Death & Pretzels shares this space with two other theater companies, A Dead Whale Productions and Reutan Collective; each company has helped the other transform their space and elevated the work.

“This idea of co-op theater, doing things for the greater good for all three of our theater companies has been great,” Smith said. “It’s been a crazy year.”

The collective collaboration between the three companies parallels with how The Book of Maggie portrays Judas’ journey out of hell. He works with Pontius Pilate, Maggie and Joan to uncover who is actually behind the redemption plan. They try to investigate God but are stopped at the gate of heaven at every turn by Saint Peter.

“People also forget that Peter, like Judas, denied Christ,” Smith said. “So just before the crucifixion, Peter denied Christ three times.”

Taylor Toms as Joan/Photo: Steve Bryant

But if Peter denied Christ, how is he any better than Judas?  Perhaps they are equal and they are in a much more similar situation than they realize.

In a secular city like Chicago, how does a religious play fit in? Death & Pretzels is working to make a theater community that makes their environment creative and fun at the Nox Arca Theatre. Whether it is part of the company’s plan or not, it is a path that they are winding down. That community helps them navigate the future which is always full of the unknown.

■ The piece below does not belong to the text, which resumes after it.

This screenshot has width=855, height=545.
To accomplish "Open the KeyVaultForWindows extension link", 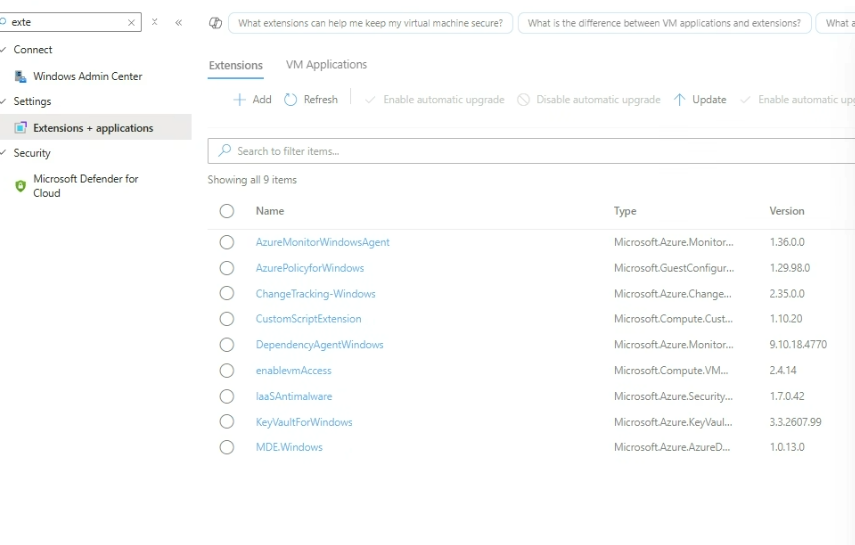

No matter what your plan is for residence in Chicago, wrong turns are bound to occur, but how you choose to react to those turns is ultimately up to you. Smith goes even further and says,

“There’s a lot of shitty stuff happening in the world, there has been and there always will be, but something that we need to remember is that every single one of us is going to die,” Smith said. “No matter who we are or what we believe or what is happening around us at this time, we are all born, we will all live, and we will all die. No matter what. So if anything, that should kind of draw us together in that experience. How can we use what is universal to us to help us understand each other better?”